- Born: May 22, 1971 (age 54) Dubai, United Arab Emirates
- Occupation: Businessman

= Nasser Hassan Al-Shaikh =

H.E. Nasser Hassan Al-Shaikh was, until 19 May 2009, Director General of Department of Finance, Government of Dubai.

== Career ==
On 19 May 2009, in a shock move, H.E. Nasser Al-Shaikh was moved to the post of Assistant Director of the Rulers Court for Foreign Affairs. He resigned on June 21, 2009 from the chairmanship of Deyaar Development PJSC and on June 22, 2009 from the chairmanship of Taaleem PJSC, vice-chairmanship of National Bonds Corporation PJSC and the board of directors of Dubai Islamic Bank PJSC. Later on June 23, 2009 it was announced that he was relieved from all Government posts including his new role in the Dubai Ruler's Court.
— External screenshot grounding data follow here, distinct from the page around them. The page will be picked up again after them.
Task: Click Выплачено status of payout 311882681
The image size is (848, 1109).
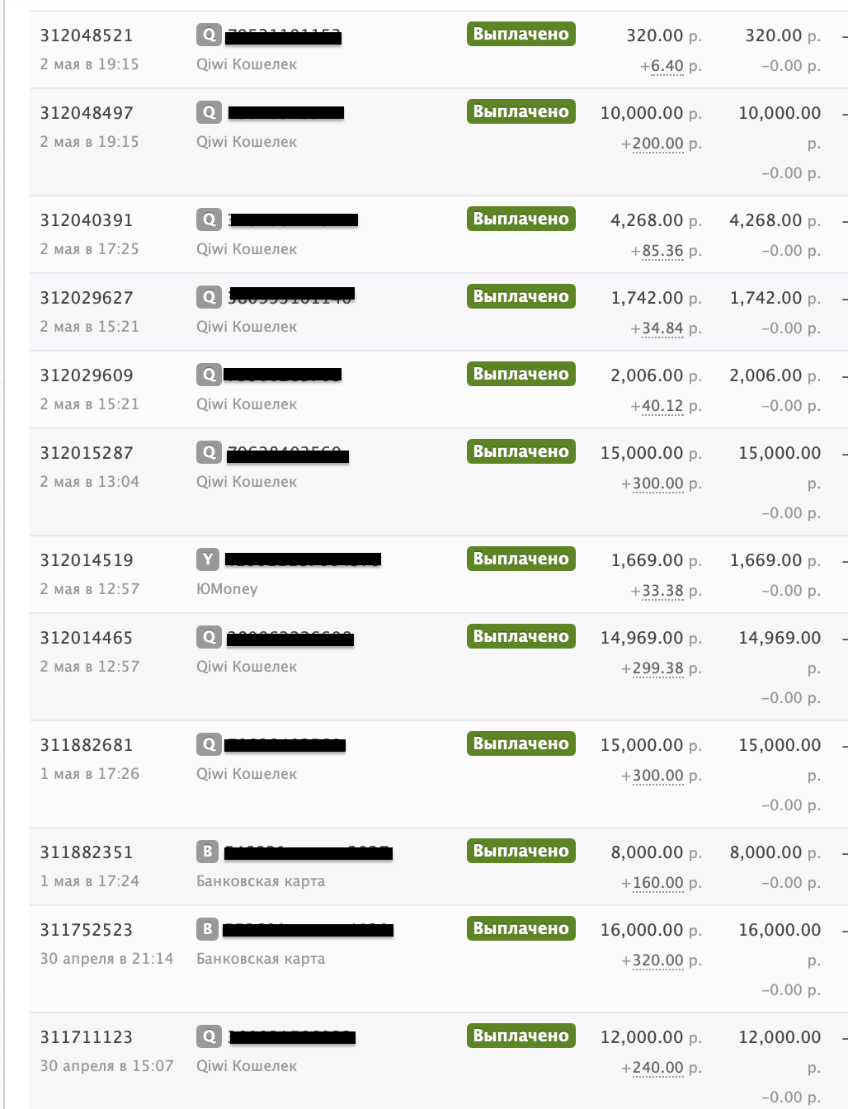Action: tap(521, 743)
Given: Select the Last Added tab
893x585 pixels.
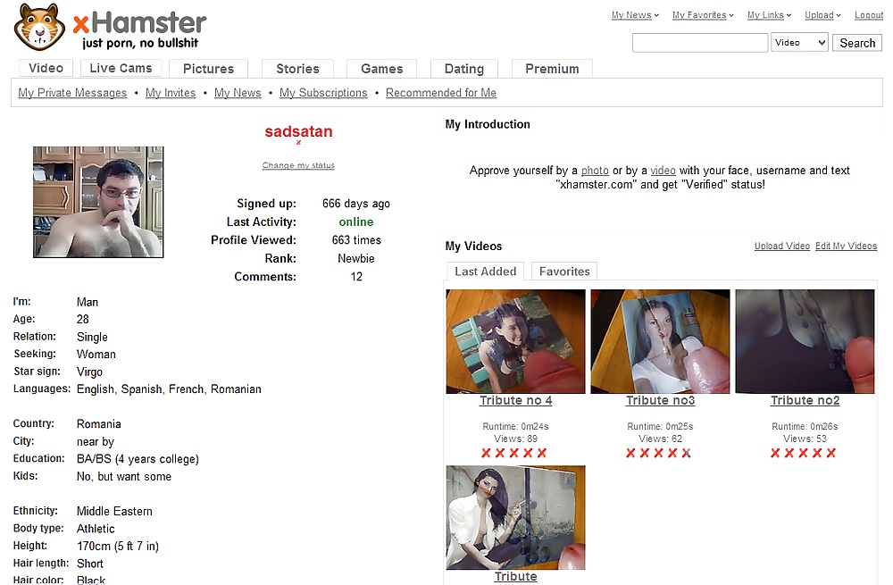Looking at the screenshot, I should coord(485,272).
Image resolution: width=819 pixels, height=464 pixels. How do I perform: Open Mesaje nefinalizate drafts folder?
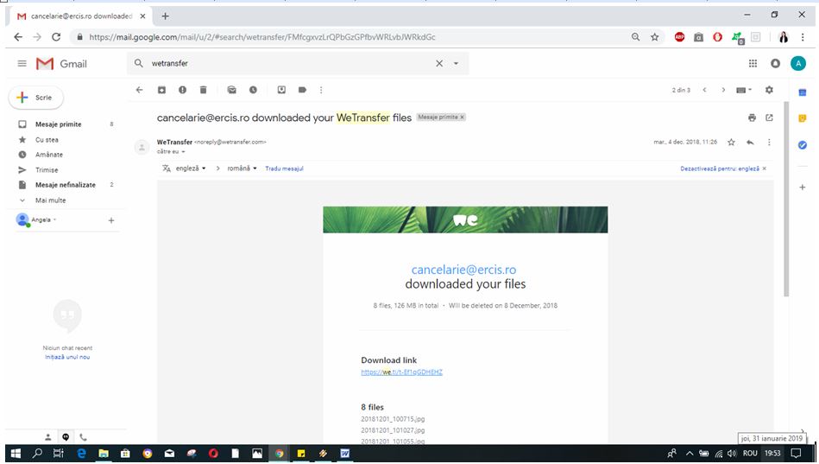coord(66,185)
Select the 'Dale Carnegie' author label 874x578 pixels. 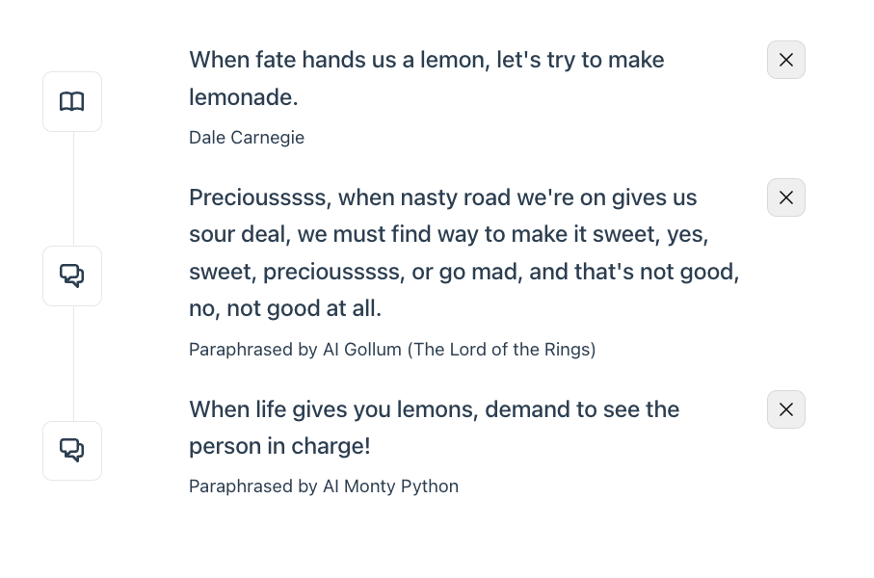click(x=247, y=137)
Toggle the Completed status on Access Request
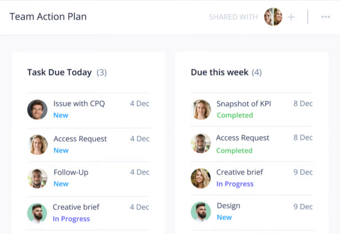The image size is (340, 234). [234, 150]
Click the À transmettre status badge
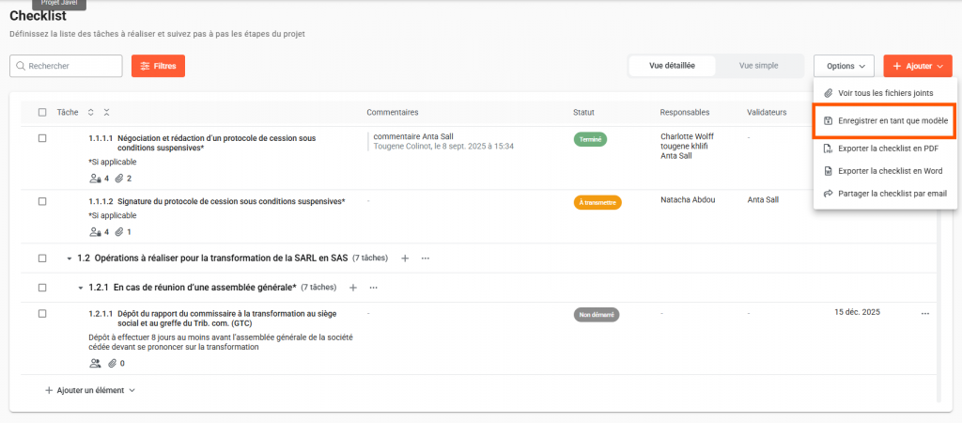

His exit, for which no reason was given, shook the business community as he had been seen as one of the key architects of Dubai's efforts to deal with the fallout from the 2008 financial crisis, which severely affected the emirate's economy.

Just days before being replaced, Al-Shaikh was speaking at the World Economic Forum in Jordan about how the second $10 billion tranche would be distributed. A few weeks prior he also spoke in depth about the economic situation during an exclusive interview on Dubai Eye 103.8's The Business Breakfast.